▸ Exercise objective:
Copy out the rows from the line containing "How do I perform: Open 企查查 link?" through the end of the rows, including both ends.

▸ Task inputs:
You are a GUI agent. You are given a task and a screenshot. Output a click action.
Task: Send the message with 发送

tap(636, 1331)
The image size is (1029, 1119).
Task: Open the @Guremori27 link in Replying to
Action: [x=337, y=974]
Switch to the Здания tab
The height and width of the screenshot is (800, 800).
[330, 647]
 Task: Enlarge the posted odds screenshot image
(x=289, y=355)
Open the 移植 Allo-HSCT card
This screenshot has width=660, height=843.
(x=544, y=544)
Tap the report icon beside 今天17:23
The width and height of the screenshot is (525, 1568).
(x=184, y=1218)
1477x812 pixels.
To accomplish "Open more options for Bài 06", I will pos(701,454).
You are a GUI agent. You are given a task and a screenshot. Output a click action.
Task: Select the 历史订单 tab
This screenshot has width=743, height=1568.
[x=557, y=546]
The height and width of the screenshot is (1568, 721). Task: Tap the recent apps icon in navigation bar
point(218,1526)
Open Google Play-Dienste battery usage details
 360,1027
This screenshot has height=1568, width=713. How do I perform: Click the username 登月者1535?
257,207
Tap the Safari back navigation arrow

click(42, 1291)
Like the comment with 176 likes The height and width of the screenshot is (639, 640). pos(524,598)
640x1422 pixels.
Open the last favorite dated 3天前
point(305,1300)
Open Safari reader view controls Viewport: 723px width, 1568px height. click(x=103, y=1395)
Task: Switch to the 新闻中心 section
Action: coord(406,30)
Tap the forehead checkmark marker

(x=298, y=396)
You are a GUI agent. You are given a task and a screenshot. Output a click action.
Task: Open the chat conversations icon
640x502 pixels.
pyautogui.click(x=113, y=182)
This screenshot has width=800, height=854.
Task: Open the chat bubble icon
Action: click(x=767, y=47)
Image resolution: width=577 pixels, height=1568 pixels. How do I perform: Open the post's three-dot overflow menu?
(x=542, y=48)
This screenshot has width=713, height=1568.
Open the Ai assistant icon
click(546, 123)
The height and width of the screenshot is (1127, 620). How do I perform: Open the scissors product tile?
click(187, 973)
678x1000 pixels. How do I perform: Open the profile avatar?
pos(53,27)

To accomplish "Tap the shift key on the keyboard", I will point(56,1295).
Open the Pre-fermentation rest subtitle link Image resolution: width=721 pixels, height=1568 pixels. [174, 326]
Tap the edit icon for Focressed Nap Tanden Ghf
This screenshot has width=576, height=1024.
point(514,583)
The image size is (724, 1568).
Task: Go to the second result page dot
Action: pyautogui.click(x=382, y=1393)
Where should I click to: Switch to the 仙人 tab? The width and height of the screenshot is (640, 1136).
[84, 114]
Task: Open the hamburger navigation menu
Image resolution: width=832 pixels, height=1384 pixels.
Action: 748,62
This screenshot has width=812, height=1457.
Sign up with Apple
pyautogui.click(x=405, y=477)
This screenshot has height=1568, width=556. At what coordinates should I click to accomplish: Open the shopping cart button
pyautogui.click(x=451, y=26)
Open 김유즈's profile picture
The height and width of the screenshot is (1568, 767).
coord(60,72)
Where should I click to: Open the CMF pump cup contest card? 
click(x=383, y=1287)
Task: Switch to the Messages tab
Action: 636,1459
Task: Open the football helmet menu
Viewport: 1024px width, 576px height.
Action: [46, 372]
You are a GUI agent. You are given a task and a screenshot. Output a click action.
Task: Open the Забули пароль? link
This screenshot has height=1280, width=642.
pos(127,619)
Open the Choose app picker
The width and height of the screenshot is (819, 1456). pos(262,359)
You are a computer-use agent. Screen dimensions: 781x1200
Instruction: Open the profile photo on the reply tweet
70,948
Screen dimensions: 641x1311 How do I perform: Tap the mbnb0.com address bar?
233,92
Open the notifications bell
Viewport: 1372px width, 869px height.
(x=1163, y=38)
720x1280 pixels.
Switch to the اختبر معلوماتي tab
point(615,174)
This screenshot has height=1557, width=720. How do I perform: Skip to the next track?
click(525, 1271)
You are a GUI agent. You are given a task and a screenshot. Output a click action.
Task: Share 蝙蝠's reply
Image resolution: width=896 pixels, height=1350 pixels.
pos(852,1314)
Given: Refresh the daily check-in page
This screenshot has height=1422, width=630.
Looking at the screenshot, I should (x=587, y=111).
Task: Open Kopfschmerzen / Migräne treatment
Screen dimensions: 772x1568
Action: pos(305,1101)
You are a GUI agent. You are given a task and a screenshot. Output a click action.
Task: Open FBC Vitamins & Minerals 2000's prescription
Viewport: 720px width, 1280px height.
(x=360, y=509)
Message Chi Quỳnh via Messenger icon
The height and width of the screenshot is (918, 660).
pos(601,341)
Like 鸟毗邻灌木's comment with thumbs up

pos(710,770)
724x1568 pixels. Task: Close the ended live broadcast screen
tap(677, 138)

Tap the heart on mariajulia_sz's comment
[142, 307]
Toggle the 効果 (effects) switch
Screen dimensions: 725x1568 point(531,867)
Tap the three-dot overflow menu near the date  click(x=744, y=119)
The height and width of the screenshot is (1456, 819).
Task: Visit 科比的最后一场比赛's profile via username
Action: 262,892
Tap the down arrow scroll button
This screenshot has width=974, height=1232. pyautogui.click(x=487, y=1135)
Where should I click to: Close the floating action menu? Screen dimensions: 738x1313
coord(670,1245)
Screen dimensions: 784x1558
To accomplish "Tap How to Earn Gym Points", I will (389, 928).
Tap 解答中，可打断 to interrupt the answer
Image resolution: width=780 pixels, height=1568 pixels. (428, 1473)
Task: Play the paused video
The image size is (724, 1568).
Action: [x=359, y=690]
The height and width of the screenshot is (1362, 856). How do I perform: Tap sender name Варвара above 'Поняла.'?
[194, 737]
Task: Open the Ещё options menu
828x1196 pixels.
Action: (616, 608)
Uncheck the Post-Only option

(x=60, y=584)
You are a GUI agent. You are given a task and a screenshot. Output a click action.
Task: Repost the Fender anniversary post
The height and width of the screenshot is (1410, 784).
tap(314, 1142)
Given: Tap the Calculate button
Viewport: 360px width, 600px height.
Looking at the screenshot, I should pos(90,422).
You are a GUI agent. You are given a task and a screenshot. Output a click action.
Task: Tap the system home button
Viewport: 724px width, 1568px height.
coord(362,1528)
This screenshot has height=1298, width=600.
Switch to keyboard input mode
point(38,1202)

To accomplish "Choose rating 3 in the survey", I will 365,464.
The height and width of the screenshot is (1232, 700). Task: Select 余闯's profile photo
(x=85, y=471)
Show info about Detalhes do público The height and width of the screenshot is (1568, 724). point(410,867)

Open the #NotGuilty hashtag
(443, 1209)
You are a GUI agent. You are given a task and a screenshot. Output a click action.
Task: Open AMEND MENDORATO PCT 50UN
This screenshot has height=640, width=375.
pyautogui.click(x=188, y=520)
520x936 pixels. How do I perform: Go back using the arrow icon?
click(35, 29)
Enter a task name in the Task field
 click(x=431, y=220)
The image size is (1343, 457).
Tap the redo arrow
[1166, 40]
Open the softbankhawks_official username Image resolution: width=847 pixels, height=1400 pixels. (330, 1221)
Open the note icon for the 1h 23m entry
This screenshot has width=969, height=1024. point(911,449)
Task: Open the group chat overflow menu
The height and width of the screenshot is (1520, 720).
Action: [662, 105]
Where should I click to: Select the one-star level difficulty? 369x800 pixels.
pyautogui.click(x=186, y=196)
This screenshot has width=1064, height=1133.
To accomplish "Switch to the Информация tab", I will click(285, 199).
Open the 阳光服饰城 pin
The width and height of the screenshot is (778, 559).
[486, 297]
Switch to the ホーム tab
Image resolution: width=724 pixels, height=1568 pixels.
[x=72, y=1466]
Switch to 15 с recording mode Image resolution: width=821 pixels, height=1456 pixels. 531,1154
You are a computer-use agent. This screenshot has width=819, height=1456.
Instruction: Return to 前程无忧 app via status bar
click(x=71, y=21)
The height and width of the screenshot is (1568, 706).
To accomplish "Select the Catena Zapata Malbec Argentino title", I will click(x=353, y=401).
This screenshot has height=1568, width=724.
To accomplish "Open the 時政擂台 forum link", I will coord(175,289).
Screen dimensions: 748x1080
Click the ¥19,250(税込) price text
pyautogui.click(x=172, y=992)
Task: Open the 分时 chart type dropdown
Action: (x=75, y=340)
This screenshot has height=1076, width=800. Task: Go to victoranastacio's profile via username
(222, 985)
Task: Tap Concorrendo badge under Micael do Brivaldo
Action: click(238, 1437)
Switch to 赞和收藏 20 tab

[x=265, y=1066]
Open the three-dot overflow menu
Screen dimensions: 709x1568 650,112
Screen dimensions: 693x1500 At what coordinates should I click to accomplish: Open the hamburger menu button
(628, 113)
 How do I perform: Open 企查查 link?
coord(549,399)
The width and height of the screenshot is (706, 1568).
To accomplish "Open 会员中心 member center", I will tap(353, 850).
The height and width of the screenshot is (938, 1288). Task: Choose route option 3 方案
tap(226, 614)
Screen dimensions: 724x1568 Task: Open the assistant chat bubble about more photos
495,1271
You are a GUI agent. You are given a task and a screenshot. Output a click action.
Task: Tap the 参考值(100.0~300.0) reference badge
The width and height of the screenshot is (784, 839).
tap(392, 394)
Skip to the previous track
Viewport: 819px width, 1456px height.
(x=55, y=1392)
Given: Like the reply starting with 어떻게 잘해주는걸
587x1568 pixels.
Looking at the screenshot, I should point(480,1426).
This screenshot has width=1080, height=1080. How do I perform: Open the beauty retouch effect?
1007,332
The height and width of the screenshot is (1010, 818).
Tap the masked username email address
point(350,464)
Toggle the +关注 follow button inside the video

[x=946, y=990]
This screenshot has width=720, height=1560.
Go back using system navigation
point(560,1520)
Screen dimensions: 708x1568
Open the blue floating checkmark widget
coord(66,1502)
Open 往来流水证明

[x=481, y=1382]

▸ Reply:
 How do I perform: Open 企查查 link?
coord(549,399)
The width and height of the screenshot is (706, 1568).
To accomplish "Open 会员中心 member center", I will tap(353, 850).
The height and width of the screenshot is (938, 1288). Task: Choose route option 3 方案
tap(226, 614)
Screen dimensions: 724x1568 Task: Open the assistant chat bubble about more photos
495,1271
You are a GUI agent. You are given a task and a screenshot. Output a click action.
Task: Tap the 参考值(100.0~300.0) reference badge
The width and height of the screenshot is (784, 839).
tap(392, 394)
Skip to the previous track
Viewport: 819px width, 1456px height.
(x=55, y=1392)
Given: Like the reply starting with 어떻게 잘해주는걸
587x1568 pixels.
Looking at the screenshot, I should point(480,1426).
This screenshot has width=1080, height=1080. How do I perform: Open the beauty retouch effect?
1007,332
The height and width of the screenshot is (1010, 818).
Tap the masked username email address
point(350,464)
Toggle the +关注 follow button inside the video

[x=946, y=990]
This screenshot has width=720, height=1560.
Go back using system navigation
point(560,1520)
Screen dimensions: 708x1568
Open the blue floating checkmark widget
coord(66,1502)
Open 往来流水证明

[x=481, y=1382]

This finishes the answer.